**Data excerpts**.
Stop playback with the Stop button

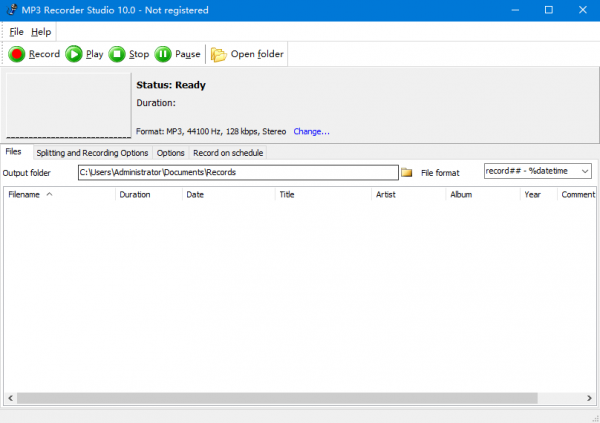pos(129,54)
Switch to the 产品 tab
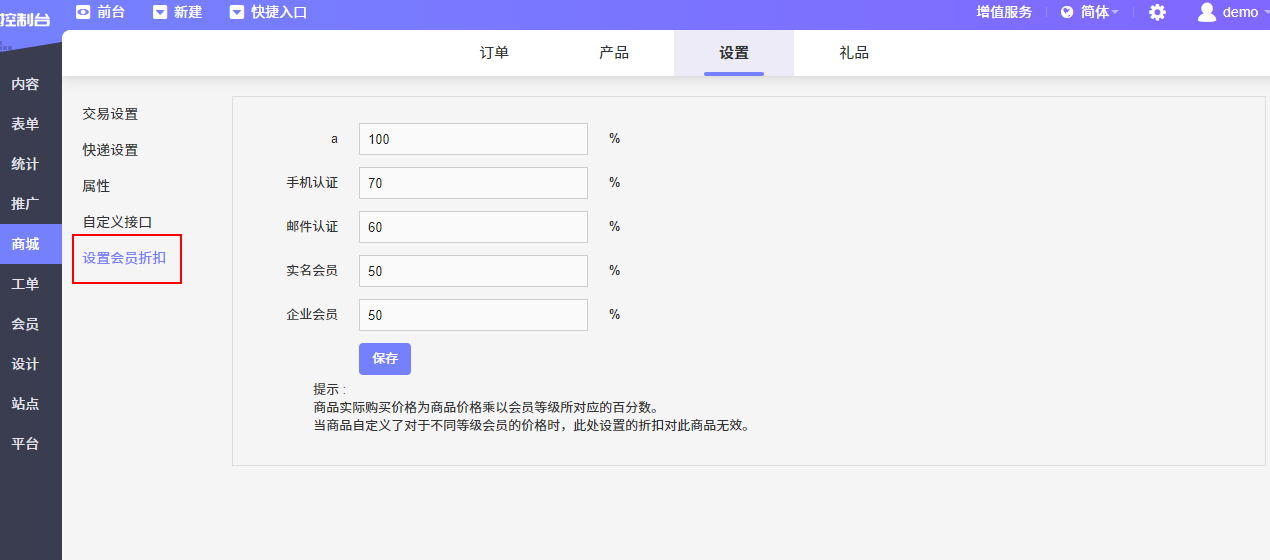 click(614, 53)
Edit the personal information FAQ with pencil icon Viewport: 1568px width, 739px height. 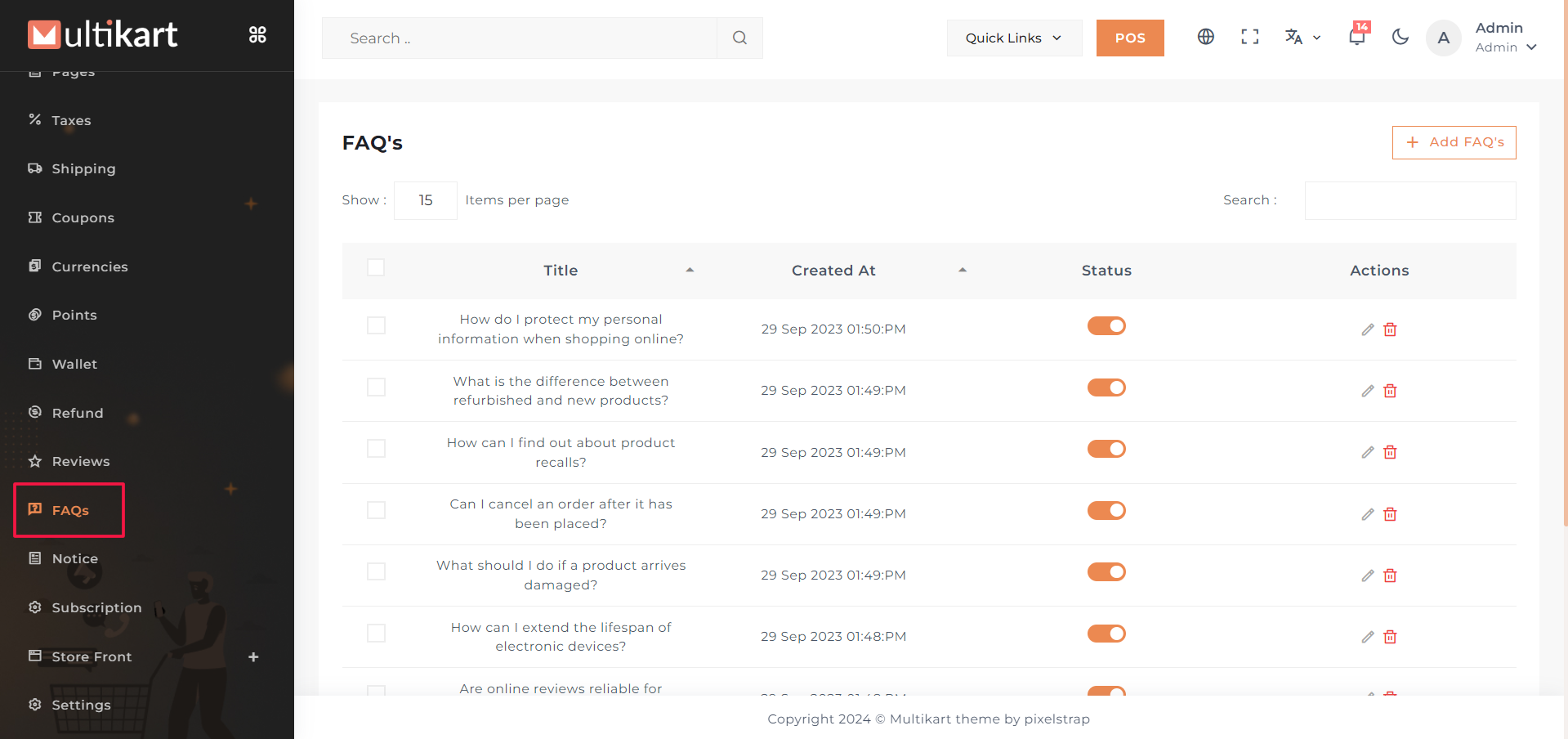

**Instructions to follow**. Apart from the pictures, set down all the entries above exactly.

**Response to this task**.
Stop playback with the Stop button

pos(129,54)
Switch to the 产品 tab
 click(614, 53)
Edit the personal information FAQ with pencil icon Viewport: 1568px width, 739px height. 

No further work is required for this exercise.